Gas Safety Week 2016
Gas Safety Week 2016

Nearly eight million older people could be at risk from unsafe gas appliances  in the UK as Gas Safe Register reveals that three quarters of Britons have never discussed gas safety with older family members. Therefore, during this year’s Gas Safety Week (19-25 September), Gas Safe Register is urging friends and family to help older people avoid gas dangers in their homes.

Jonathan Samuel, managing director for Gas Safe Register, said: “We’re urging the nation to reach out to those who are more vulnerable when it comes to gas safety. Together, we can help prevent deaths and injuries and reduce the number of dangerous gas appliances.”

More than 260 over-65s are injured by gas appliances every year[ii], accounting for the majority (57%) of deaths from gas fire heaters at home. As a result, Gas Safe Register is providing three tips to help keep older friends and relatives gas safe at home:


Sign up for an annual gas safety check – Only 16% of people speak to their older relatives annually about gas safety. To make it easier, sign up on their behalf for an annual gas safety check reminder at www.staygassafe.co.uk.

Get savvy with CO poisoning symptoms – One in 10 (11%) over 75s has little or no knowledge of the dangers of carbon monoxide (CO) and less than half (47%) of Britons can recognise CO poisoning symptoms in their older relatives. Although CO has no smell, taste or colour, symptoms of poisoning include: headaches; dizziness; nausea; breathlessness; collapse and loss of consciousness – all of which can be mistaken for something else.
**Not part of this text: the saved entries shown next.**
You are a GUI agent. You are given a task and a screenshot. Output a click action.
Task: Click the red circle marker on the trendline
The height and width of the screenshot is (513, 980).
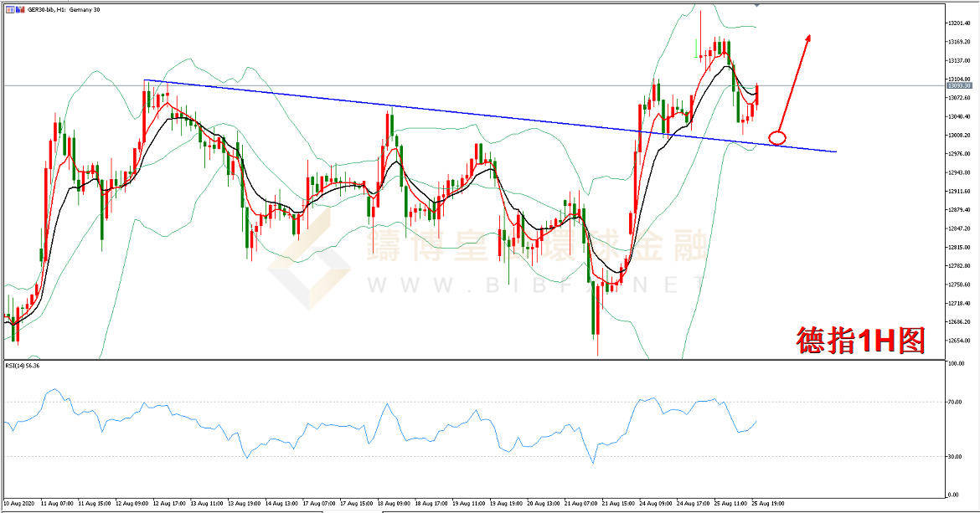point(777,137)
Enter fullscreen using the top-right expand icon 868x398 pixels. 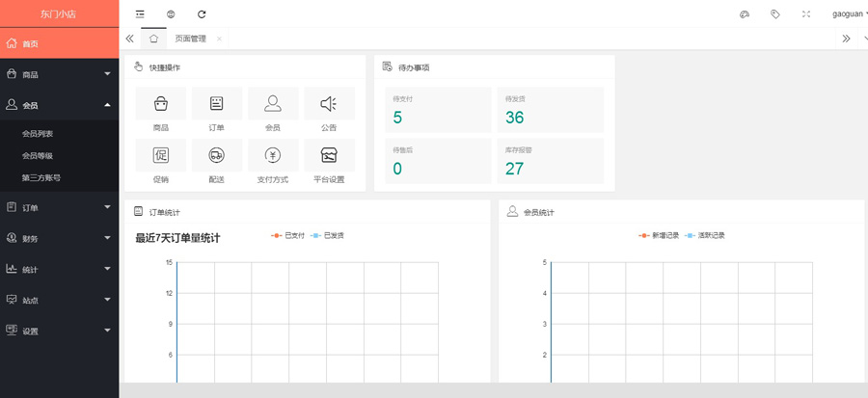coord(806,14)
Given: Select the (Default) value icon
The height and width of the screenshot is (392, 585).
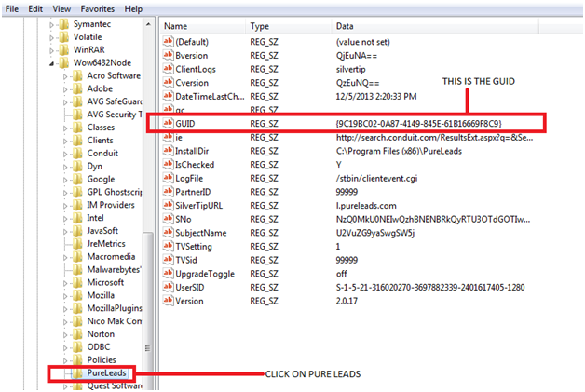Looking at the screenshot, I should [x=169, y=42].

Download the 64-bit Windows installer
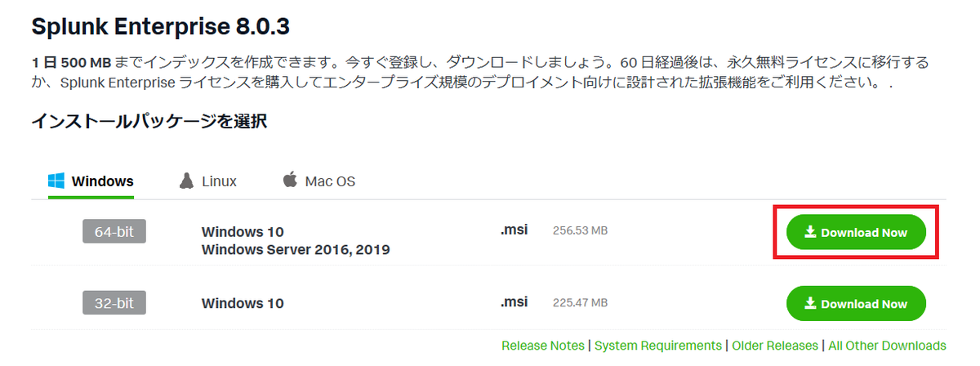[856, 232]
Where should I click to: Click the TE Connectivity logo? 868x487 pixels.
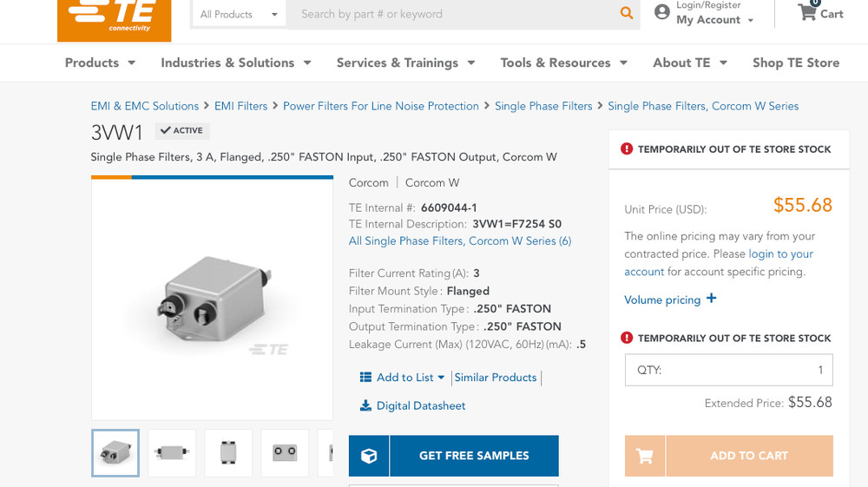[114, 17]
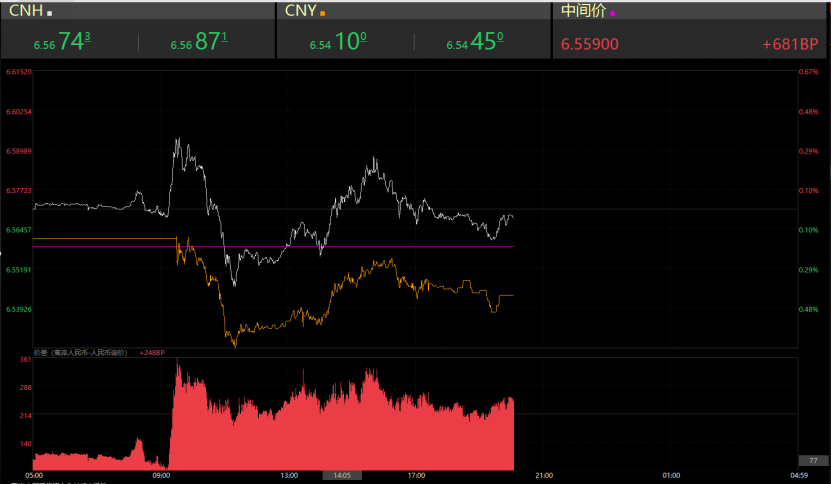Click the midpoint rate value 6.55900
This screenshot has height=484, width=831.
[589, 45]
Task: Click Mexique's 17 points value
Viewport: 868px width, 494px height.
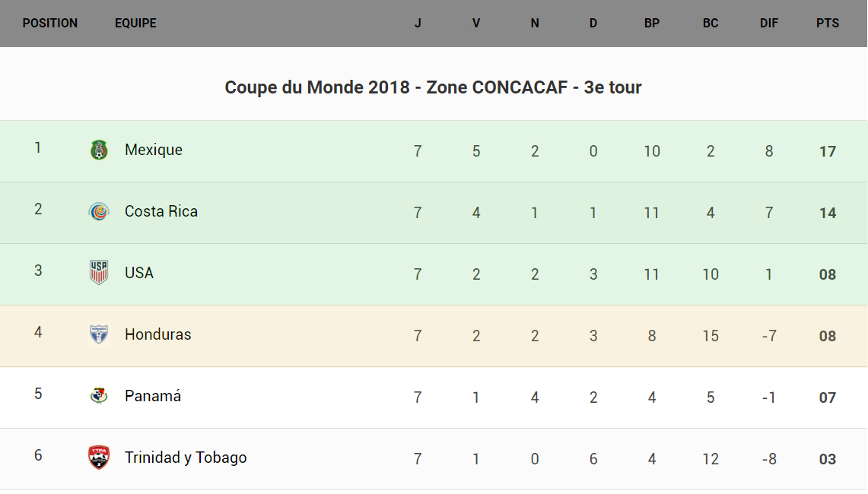Action: 828,151
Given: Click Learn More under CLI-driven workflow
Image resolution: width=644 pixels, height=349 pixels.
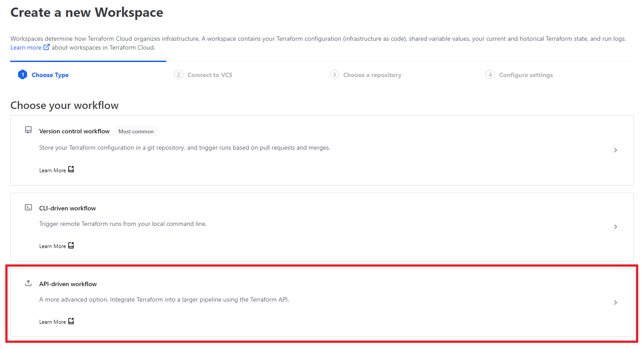Looking at the screenshot, I should coord(52,245).
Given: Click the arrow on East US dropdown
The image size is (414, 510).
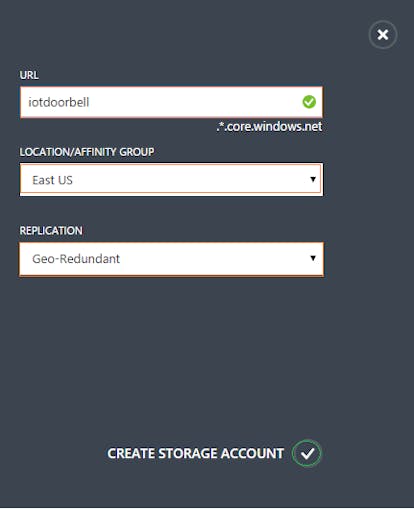Looking at the screenshot, I should tap(313, 179).
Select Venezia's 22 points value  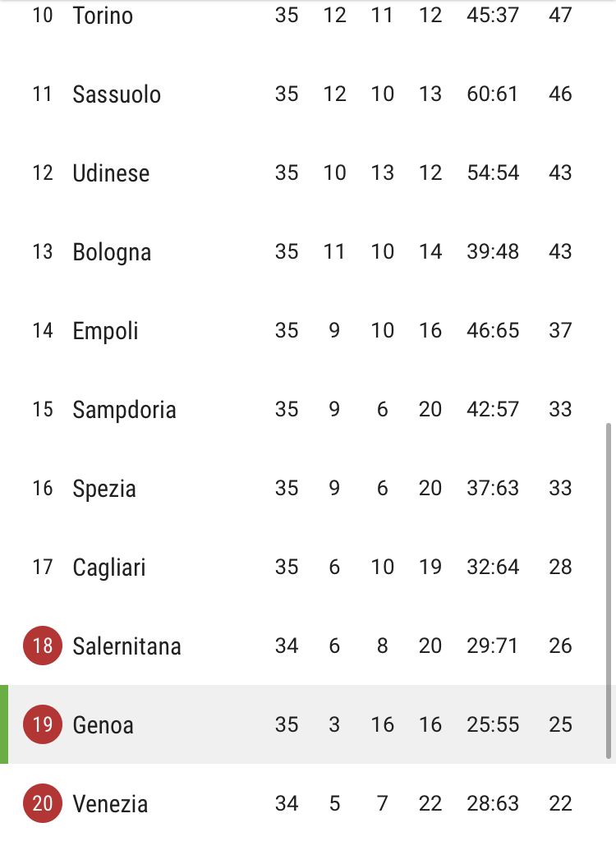pyautogui.click(x=560, y=803)
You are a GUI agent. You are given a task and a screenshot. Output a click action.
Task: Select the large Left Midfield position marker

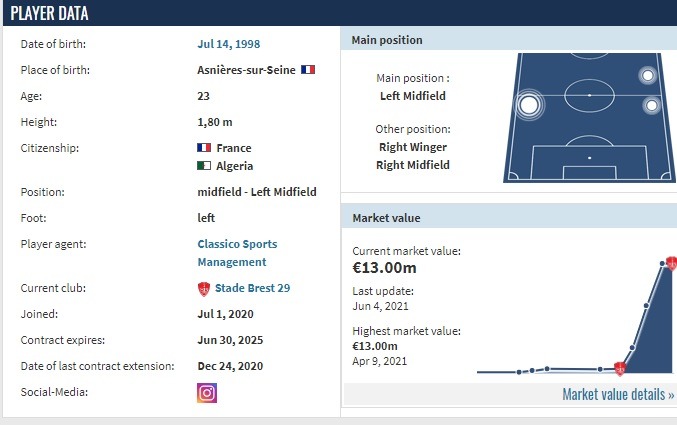click(529, 105)
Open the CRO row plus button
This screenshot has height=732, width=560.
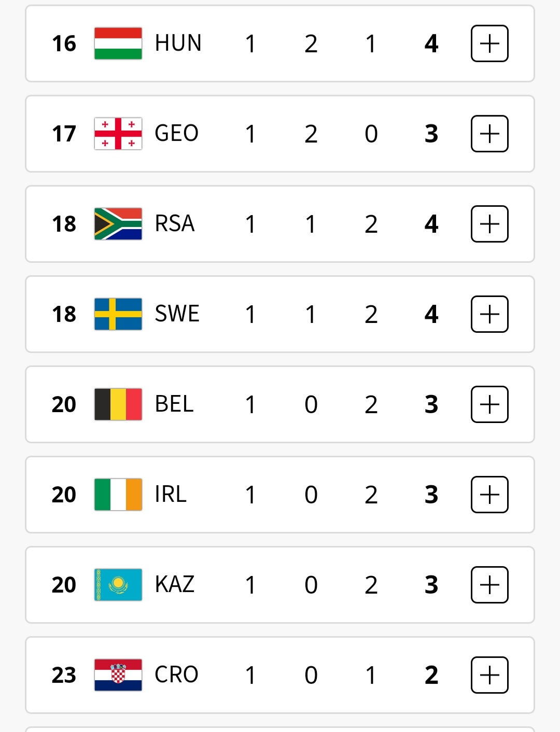[x=489, y=675]
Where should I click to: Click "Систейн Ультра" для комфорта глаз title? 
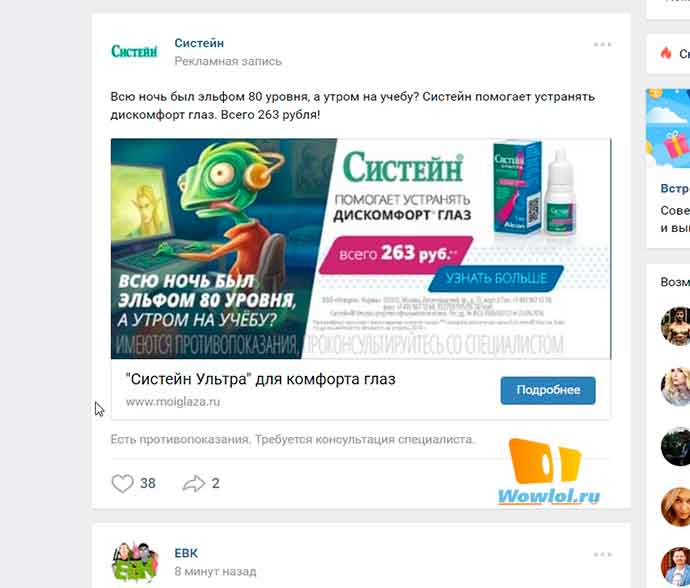[261, 379]
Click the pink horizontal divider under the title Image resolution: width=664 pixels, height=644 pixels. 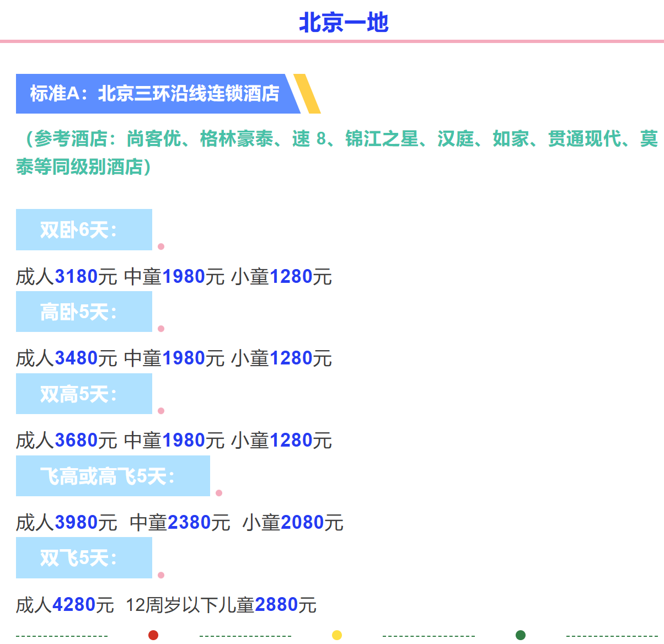(x=332, y=41)
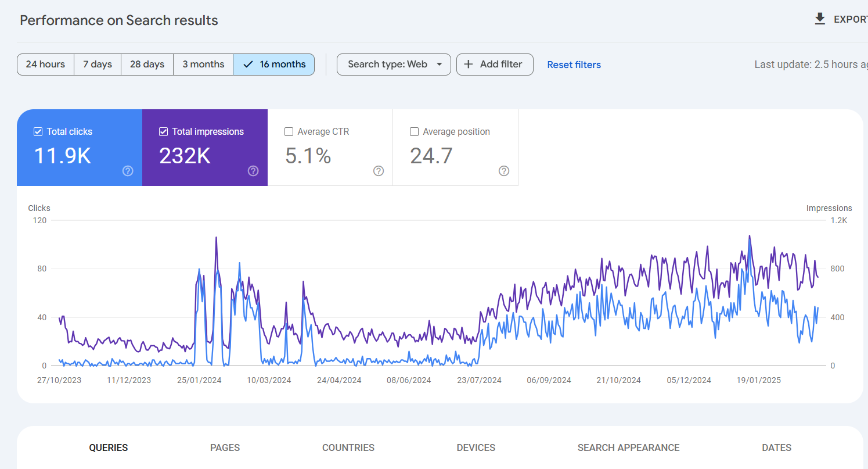Click the plus icon in Add filter
Image resolution: width=868 pixels, height=469 pixels.
tap(469, 65)
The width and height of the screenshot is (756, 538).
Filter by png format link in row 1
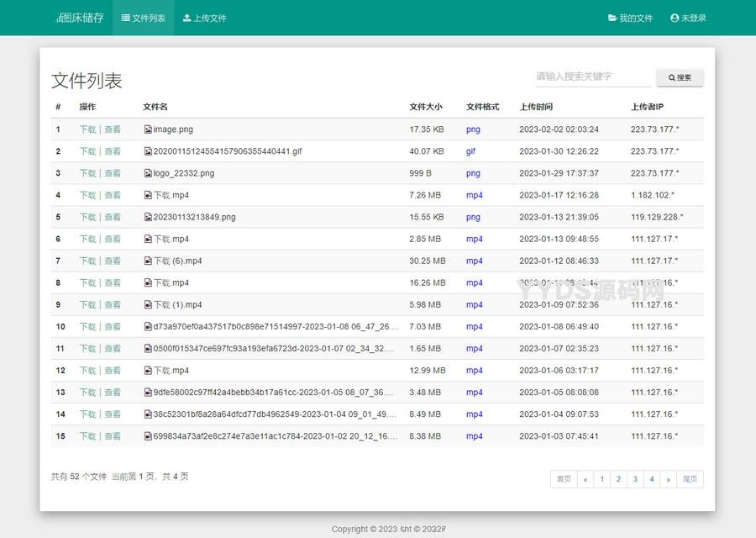(x=473, y=129)
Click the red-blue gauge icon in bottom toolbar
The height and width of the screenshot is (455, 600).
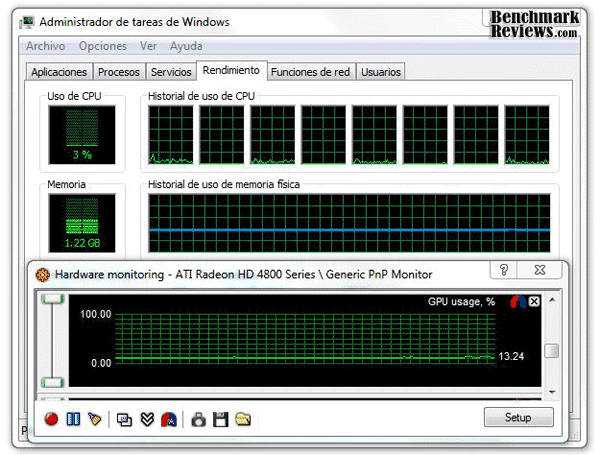pos(168,419)

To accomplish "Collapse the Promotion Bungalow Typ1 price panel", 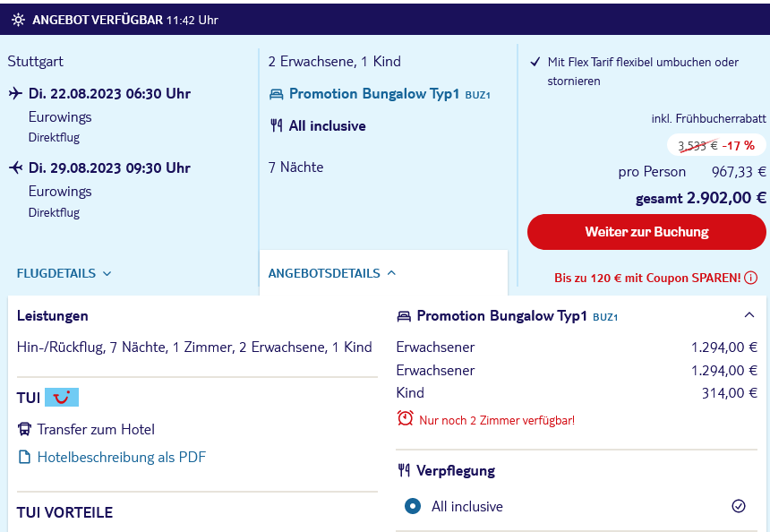I will pos(749,315).
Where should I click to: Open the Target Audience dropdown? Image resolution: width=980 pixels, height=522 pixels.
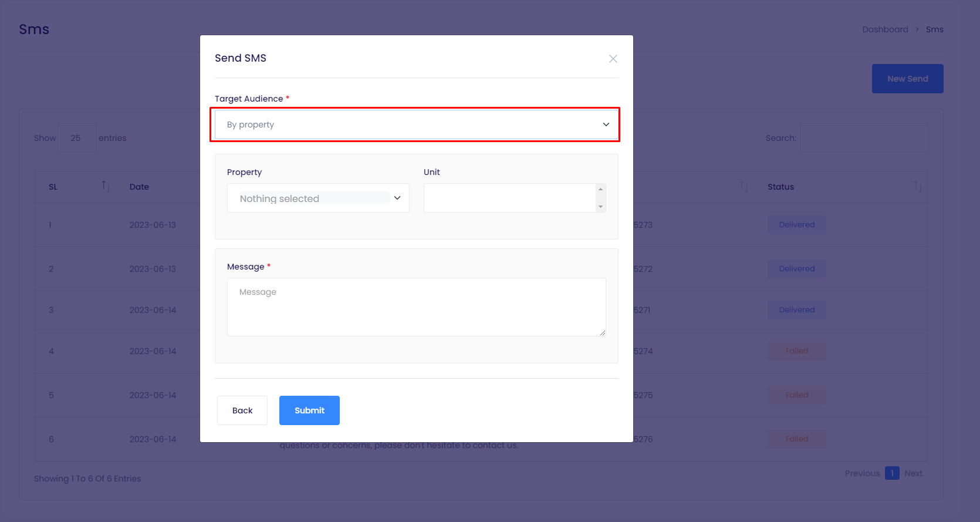416,124
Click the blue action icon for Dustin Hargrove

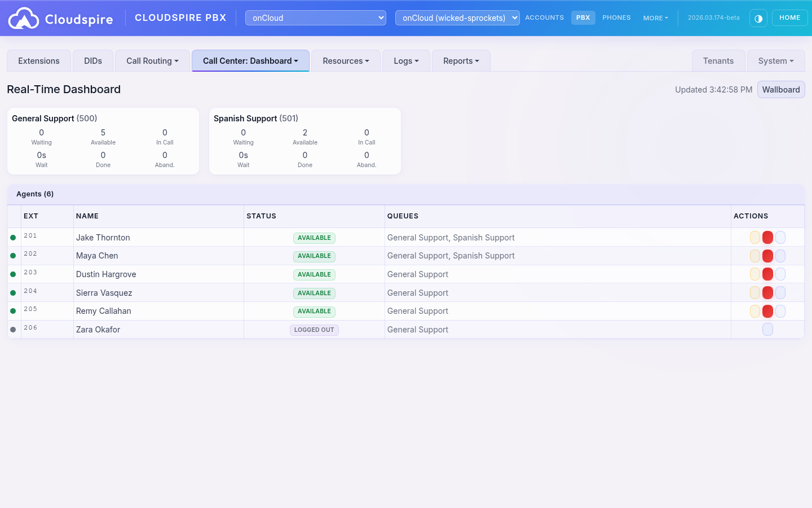pos(780,274)
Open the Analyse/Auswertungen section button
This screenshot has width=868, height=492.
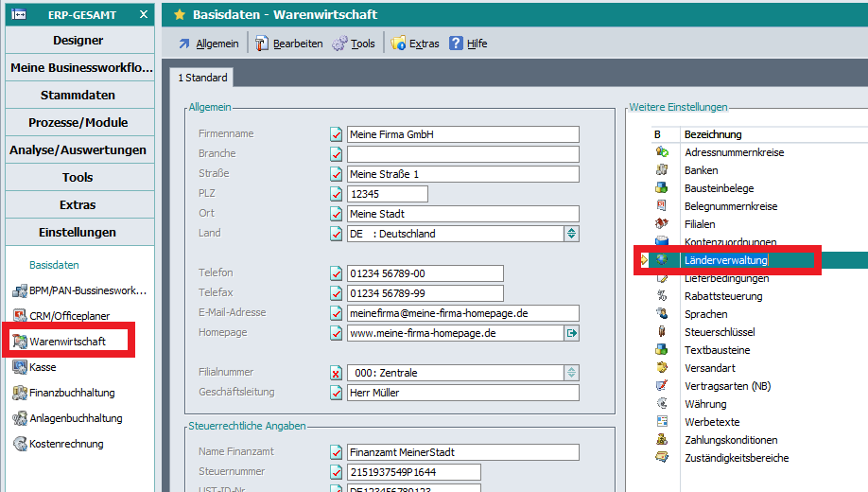click(78, 150)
Recognise unsafe gas appliance signs – Just over half of Britons (53%) know the signs of unsafe gas appliances, which include: a lazy yellow flame instead of a crisp blue flame; soot or staining on or around the appliance; excess condensation in the room.


Mark Jones, Station Manager, Merseyside Fire and Rescue Service, recalls a recent call-out handled by his team:


“Recently a man in his 80s was found by his stepson collapsed on his bedroom floor. His stepson called an ambulance and, on arrival, paramedics immediately removed the man from the property, taking him to hospital to be treated for suspected carbon monoxide (CO) poisoning.

“We were called to investigate and our crews entered the property using breathing apparatus that monitored the CO levels within the property. The detector registered 650 parts per million (ppm), which is an extremely high and dangerous level that can potentially be fatal within minutes. The gas supply was isolated and the property ventilated.

“The man is very lucky to be alive. Although older people are at particular risk from the effects of CO poisoning, it is an indiscriminate killer and can be fatal to anyone. This is not an isolated incident – similar cases have resulted in fatalities that could potentially have been avoided if people had fitted a CO alarm in their property and had an annual safety check carried out by a Gas Safe Registered engineer.”

Gas Safe Register investigations find around one in six gas appliances are unsafe, with half of the gas fireplaces investigated found to be dangerous.

Worryingly, older people are half as likely (6%) as other age groups (15%) to have a gas installation or service carried out by a professional to ensure their gas appliances are safe. Make sure they know to ‘Trust the Triangle’ by asking to see their engineer’s Gas Safe ID card and checking it to make sure the engineer is covered to check or fit the appliance in question.